This post is a little bit delayed because last night, we attended the engagement party we had previously been stuck on how much to budget for a gift. (We ended up giving $100.)
This week’s paycheck was significantly lower than my last one two weeks prior which was my biggest ever at nearly $2,000. However, it was still higher than what I anticipate a normal paycheck without overtime will be at $1,765.37, so I’m not complaining 😀
After setting aside enough to cover our upcoming bills, I was a little disappointed to see we only had $335.80 leftover to pay off our HELOC balance, which had previously broken the $13,000 mark. Still, that amount is higher than the weekly minimum payment of $317.06 required to meet our goal of having it completely paid off by December 31, 2016. With our balance now at $12,663.77 and 40 weeks remaining, we’ve dropped the minimum payment slightly to $316.59 per week. At least we’re seeing progress! We’ve now paid off $2,113.27 in principal, but are still $1,087.52 away from our starting balance last year of $11,576.25.
We’re also seeing a slow but steady increase in our Net Worth which is nice! This has mostly been a result of our deliberate focus on cutting down our expenditures by staying on our Crash Cash Diet since the less we spend, the more we have available to pay down our debt. Our Net Worth is at an all-time high of $493,779.23, most of which is due to our home, valued at a monstrous $825,000 on our balance sheet. (We never did end up listing it at a million dollars despite our neighbours listing theirs for $1,000,000!)

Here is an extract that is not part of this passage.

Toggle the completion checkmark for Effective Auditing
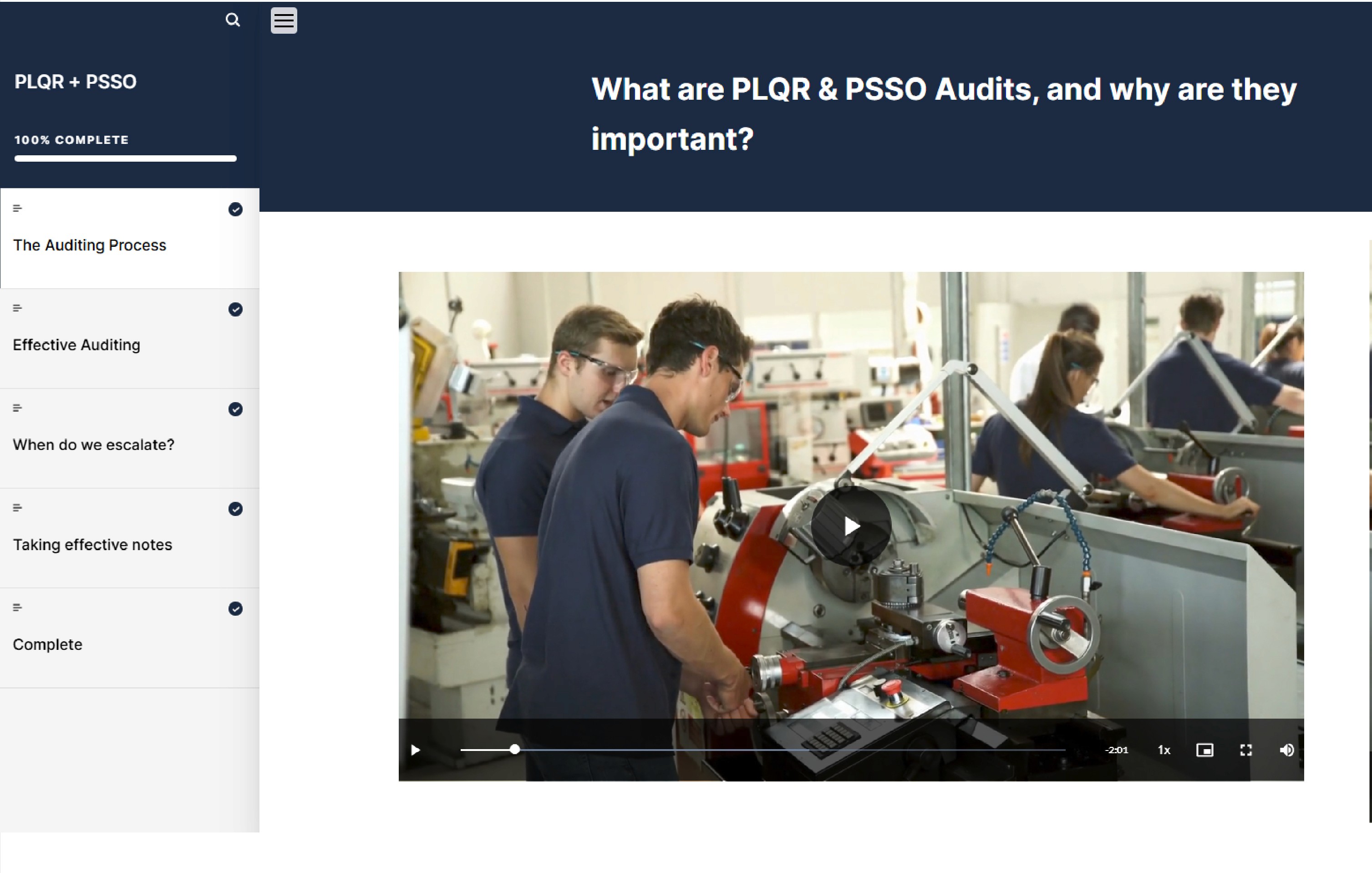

Without the equity in our home, our Net Worth would only be $58,357.65 so I’m definitely glad we made the decision to purchase our house! (We had bought it at $560,000 back in 2012, and I’m confident we could definitely net at least $825,000, an increase of 47.32% in just 4 years.) Of course, the equity in our home isn’t liquid unless and until we decide to sell (which we won’t) but it does grant us access to a Home Equity Line of Credit, which I can see us using in the future for future investments.

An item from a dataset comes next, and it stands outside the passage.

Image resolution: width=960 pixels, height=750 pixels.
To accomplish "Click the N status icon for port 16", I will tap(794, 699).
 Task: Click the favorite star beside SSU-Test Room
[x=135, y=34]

When we met up with our Financial Advisor a few weeks ago to transfer the TFSAs to our RRSPs before the deadline, he offered us a new product which is similar to a Mutual Fund but isn’t quite one as it’s managed by several different specialized managers as opposed to one Fund Manager, who can’t possibly be an expert in all the different segments (s)he invests in. It also offers a monthly income much like a dividend, which was super exciting for me as the beginning of this month saw an income of $19.16! Of course, it’s nothing big enough to start dreaming of Financial Independence, but it’s our first foray into Passive Income aside from our rental income.

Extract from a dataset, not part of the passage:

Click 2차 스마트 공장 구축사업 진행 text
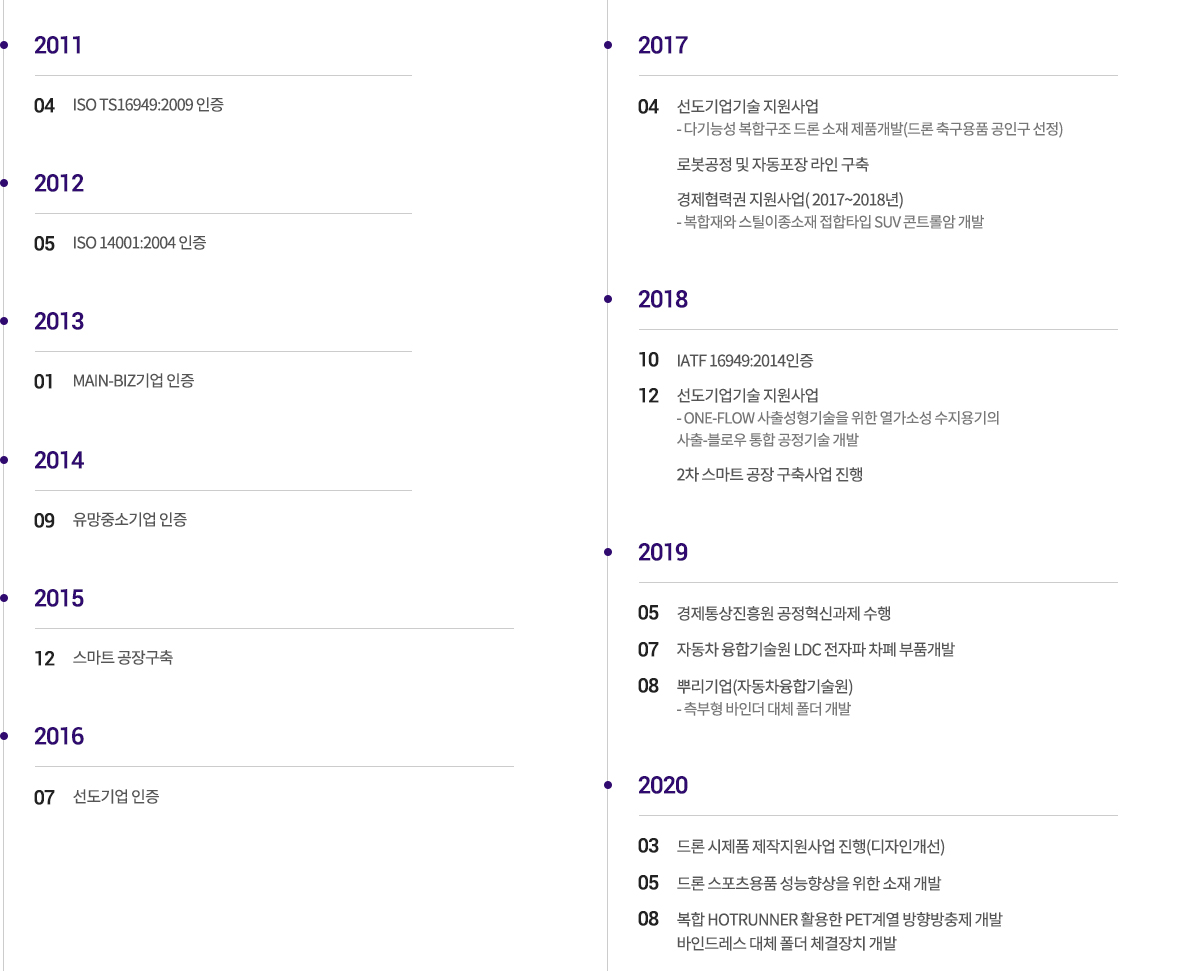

As of February 29, we had $56,331.95 invested in this Fund, so an income of $19.16 is a return of approximately 0.03%. Annually, that would work out to be 0.4%, so it’s not very much, but that doesn’t take any capital gains into account. Since that fund is now worth $57,756.17, it has gone up by 2.53% in less than a month; assuming growth continues at this rate (which of course is a wild assumption), this would be an annualized return of 30.34%, NOT including the dividends we’d receive! I’m super curious to see how this fund will perform over the upcoming months but so far, I’m pretty impressed!